Archaeornithura is now the oldest-known example of Ornithuromorpha, a group that includes all living birds and their fossil ancestors. The two extremely well-preserved fossils are about 130m years old, from to the Mesozoic era, which extended between 252m and 66m years ago.
A challenge for evolutionary theory
We have known for a long time that birds are the living descendants of theropod dinosaurs, an evolutionary branch that can be traced back at least 140m years to the so called "first bird" Archaeopteryx (which means ancient wing). Fossils of this creature were first found in found in Jurassic-era limestones in Bavaria, Germany, in 1861.
In recent years, however, researchers have learned two important things that have challenged that narrative. First, many researchers no longer consider Archaeopteryx to be a bird at all, rather a member of a closely-related group of feathered theropod dinosaurs. In addition, new fossil discoveries, especially from China, have dramatically widened our view of the diversity of early birds.

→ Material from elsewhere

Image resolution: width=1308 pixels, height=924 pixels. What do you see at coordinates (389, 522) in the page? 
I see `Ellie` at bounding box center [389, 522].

The fossils described in the recent study, published in Nature Communications, were dug out from silt rocks just 10m years younger than those which gave us Archaeopteryx. It is extremely surprising that ornithuromorph birds had evolved and diversified to that extent in just 10m years after Archaeopteryx.
Despite being of a similar age to Archaeopteryx, Archaeornithura was a great deal more advanced. Measuring 15cm in height, it had well-developed feathers, an advanced abdominal region and wings and lacked feathers on its legs, suggesting it was a wader.

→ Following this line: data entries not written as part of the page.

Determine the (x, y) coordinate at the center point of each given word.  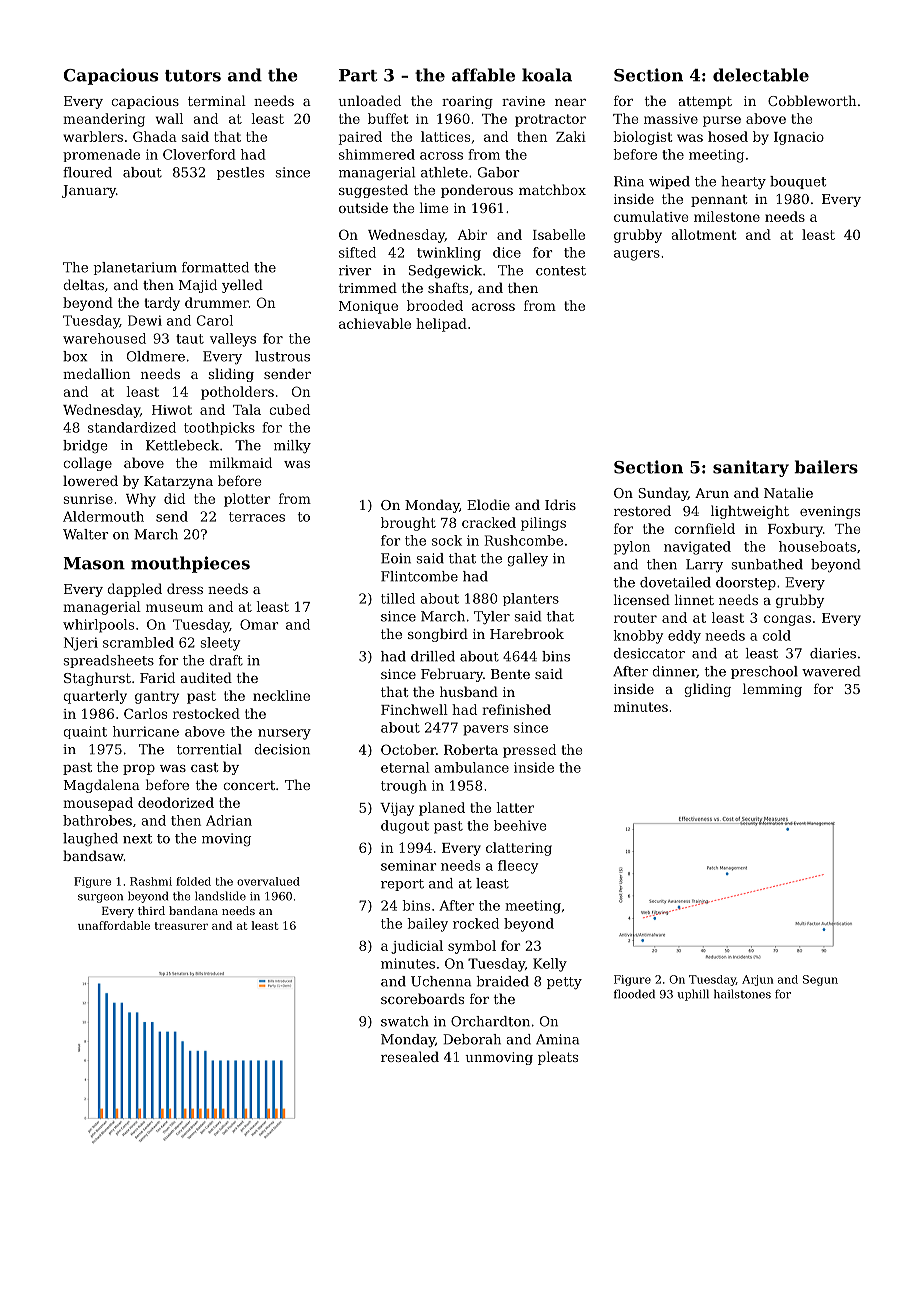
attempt (705, 102)
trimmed (368, 287)
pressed (529, 751)
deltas (83, 284)
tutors (193, 76)
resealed (410, 1056)
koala (547, 75)
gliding (707, 690)
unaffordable (114, 925)
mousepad (98, 804)
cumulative (651, 216)
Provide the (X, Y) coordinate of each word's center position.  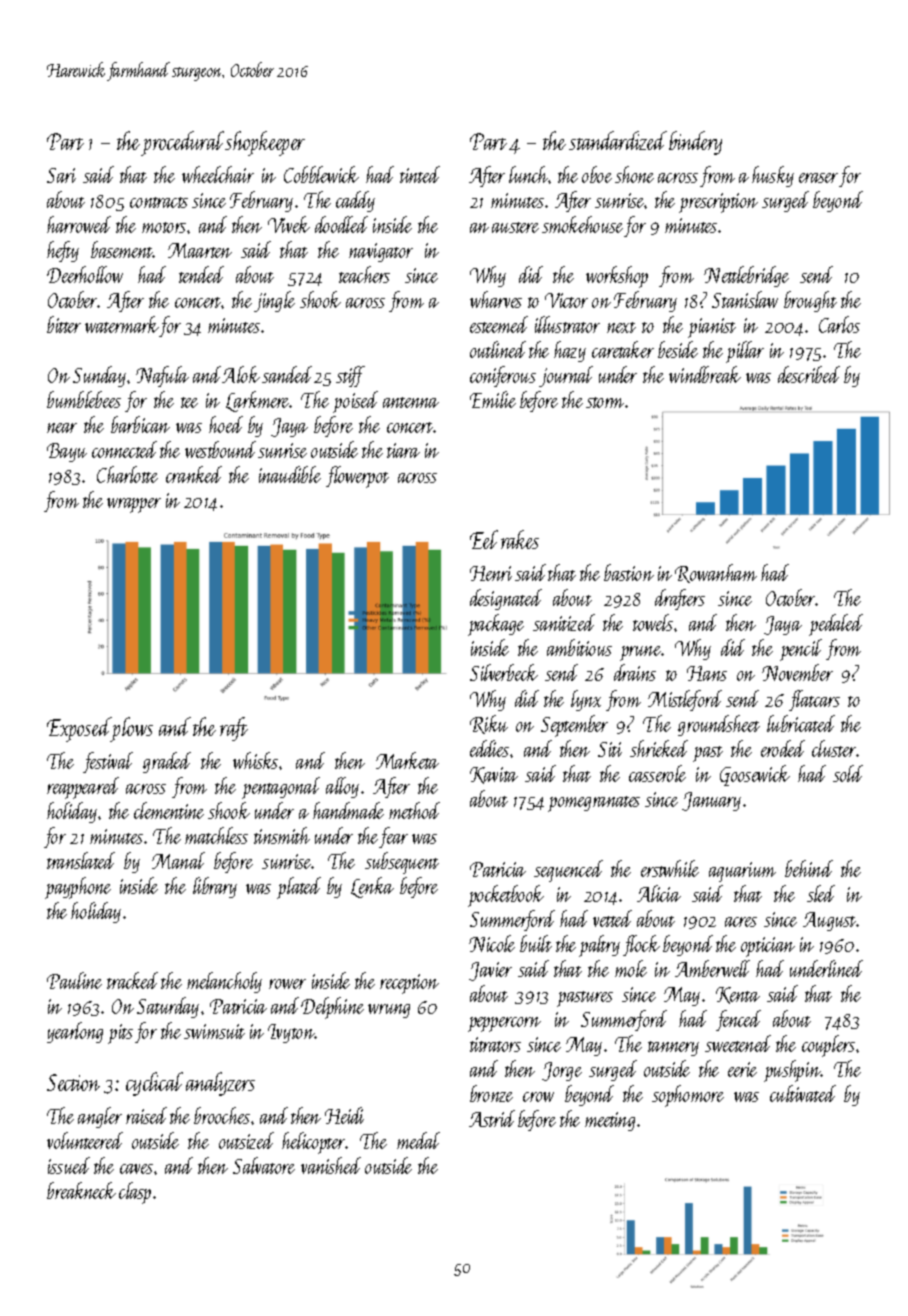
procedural (182, 143)
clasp (135, 1193)
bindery (695, 143)
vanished (331, 1165)
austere (515, 227)
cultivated (803, 1093)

Survival of the high-flyers
The finding of Archaeornithura is important, because it may help shed light on why only the types of dinosaurs that evolved into modern birds survived the famous end-Cretaceous mass-extinction 66m years ago.

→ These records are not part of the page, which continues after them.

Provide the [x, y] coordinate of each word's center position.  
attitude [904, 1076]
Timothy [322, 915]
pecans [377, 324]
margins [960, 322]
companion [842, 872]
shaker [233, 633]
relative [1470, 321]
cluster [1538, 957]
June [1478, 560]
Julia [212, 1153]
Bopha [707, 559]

Other groups of birds, such as Enantiornithines, which often had teeth and clawed fingers, became extinct – but the branch that went on to give rise to all modern birds survived for some reason. If we could pin down when and how ornithuromorph birds evolved from their earlier ancestors and what makes them different to other, earlier birds, we might understand the reasons for the dramatic success of modern birds and why they made it while other dinosaurs died out.
A great deal more research is needed to solve the puzzle of bird evolution. Archaeornithura is not enough on its own to provide all the answers. But fossils such as this will certainly help inform the debate and assist in our search for related species. Understanding the evolution of modern birds and how they made it across one of the largest extinction events of all time is surely a major holy grail of evolutionary biology.